In the listing, locate the line containing "The width and", then quote it and all following lines exactly. Omit pictures.

_ _ _ _ _

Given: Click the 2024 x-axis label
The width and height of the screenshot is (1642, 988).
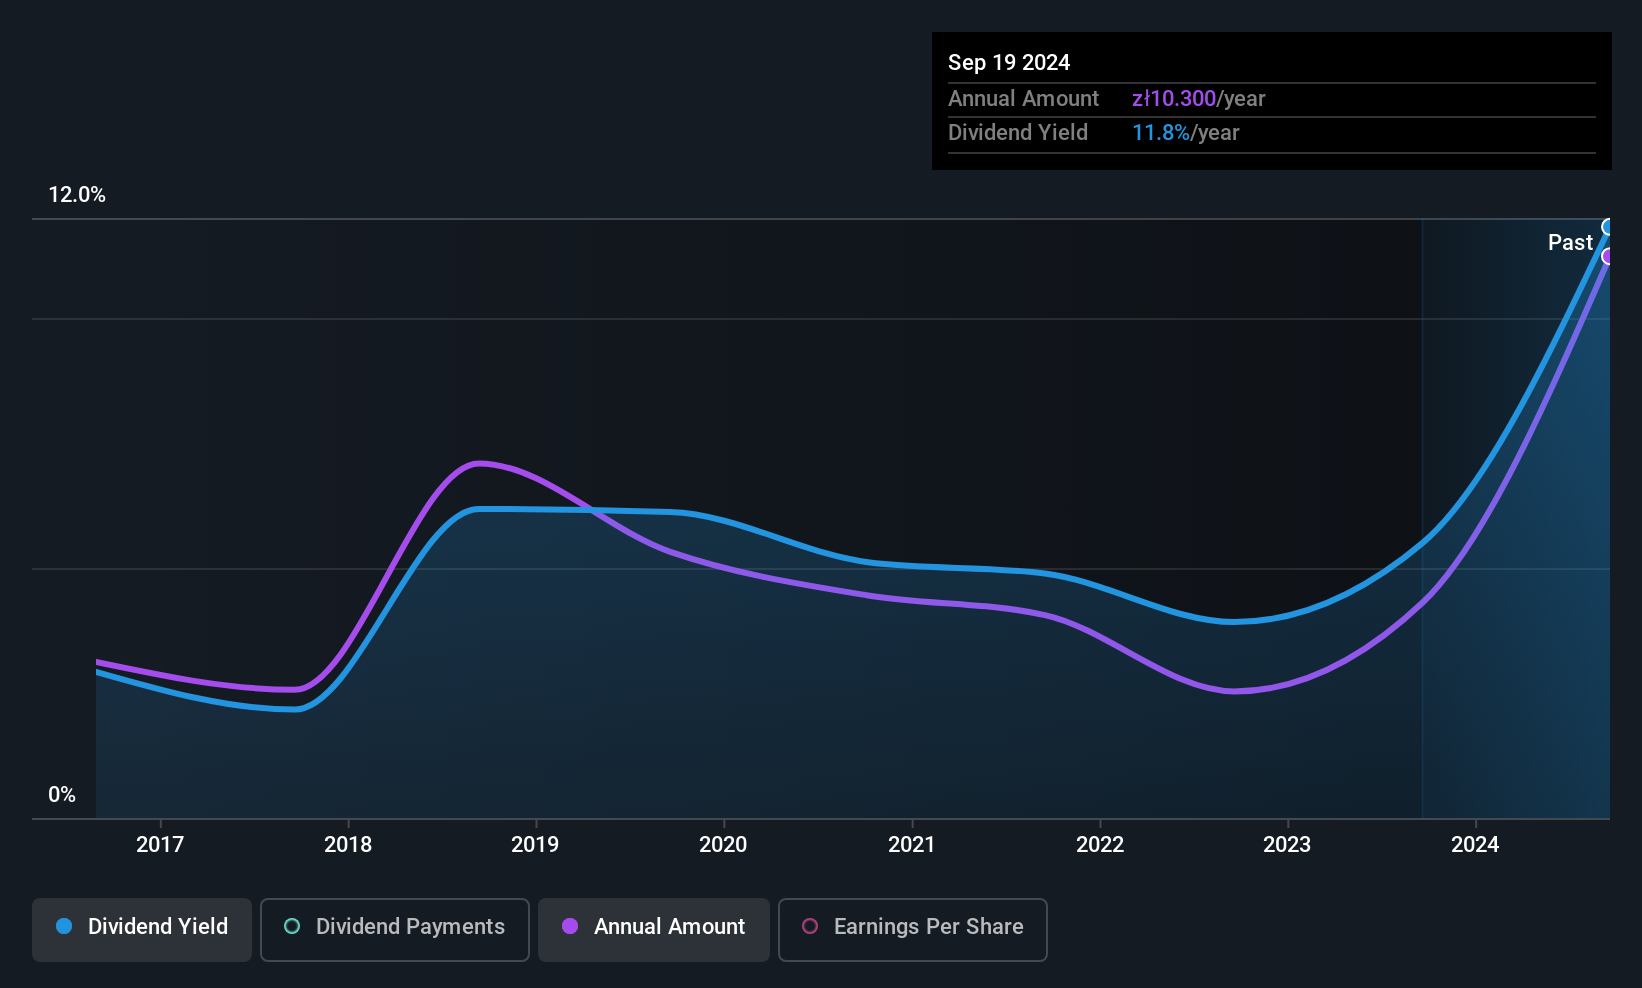Looking at the screenshot, I should (1475, 844).
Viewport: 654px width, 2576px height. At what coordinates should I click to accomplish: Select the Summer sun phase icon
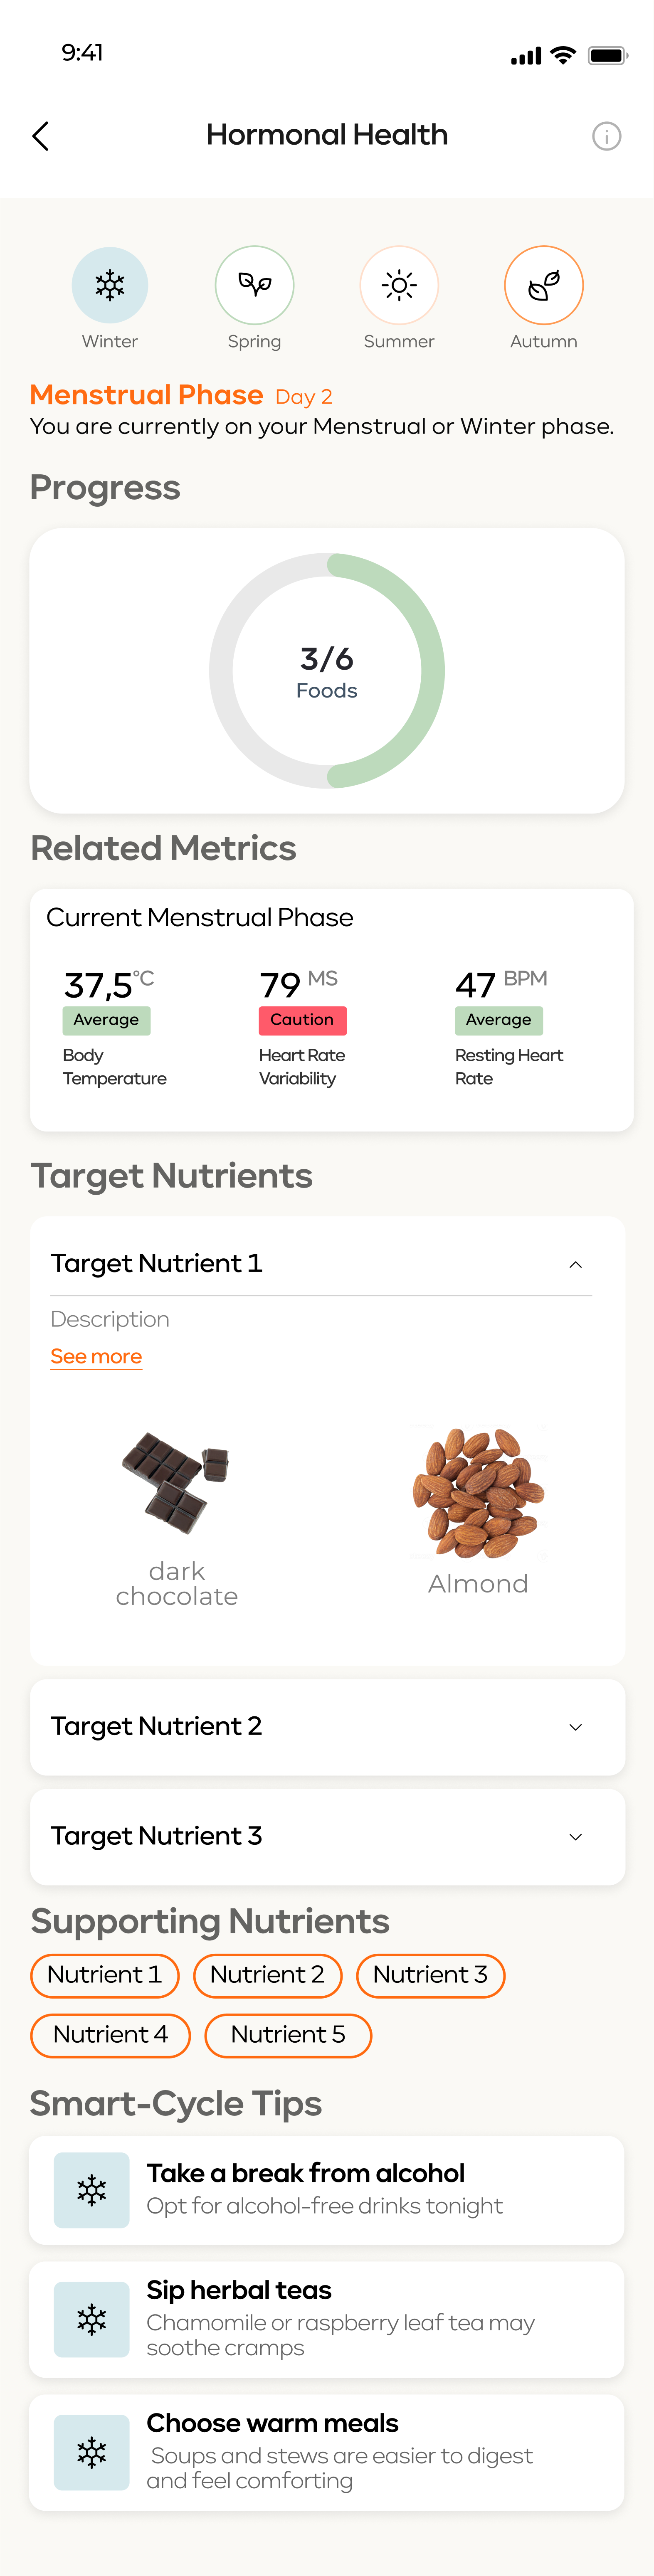point(399,285)
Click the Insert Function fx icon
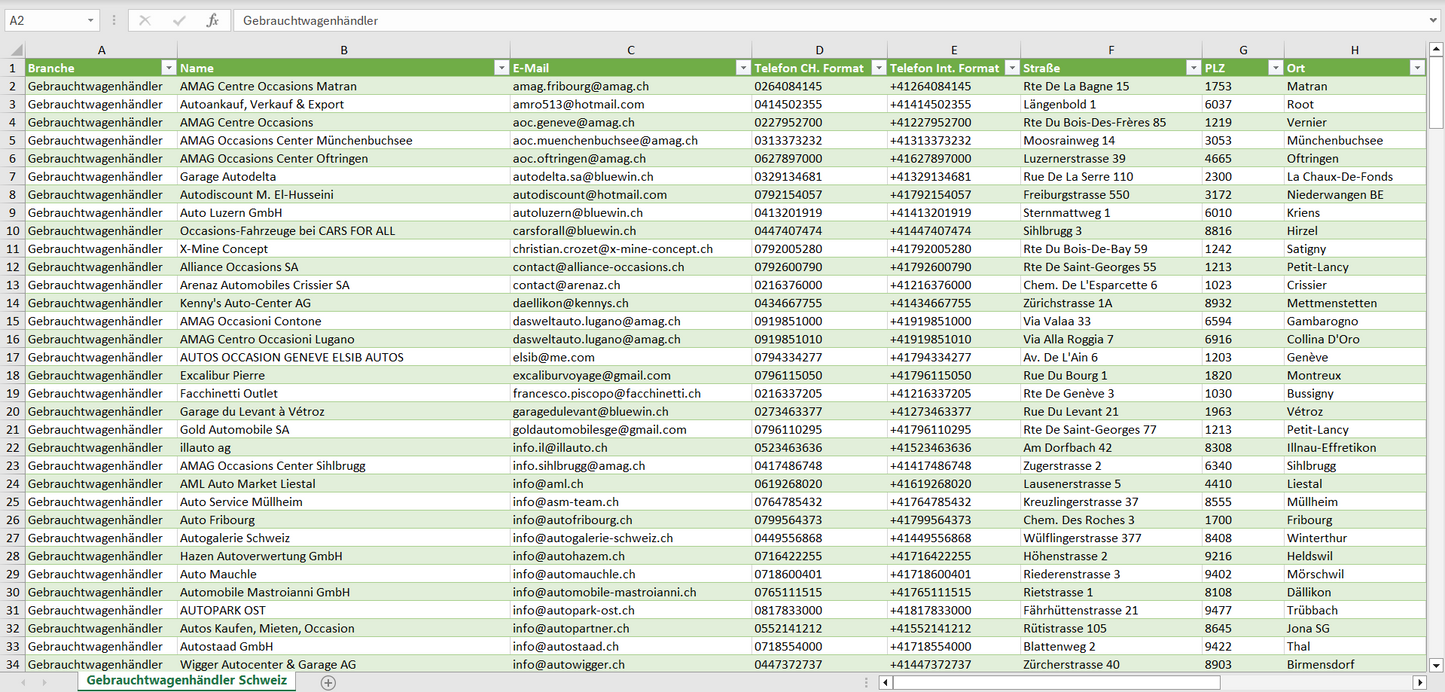 coord(212,20)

_ _ _ _ _

▶ **Reply**:
The width and height of the screenshot is (1642, 988).
Looking at the screenshot, I should (1475, 844).
Viewport: 654px width, 2576px height. At what coordinates should I click to accomplish: Select the Summer sun phase icon
point(399,285)
Click the Insert Function fx icon
 coord(212,20)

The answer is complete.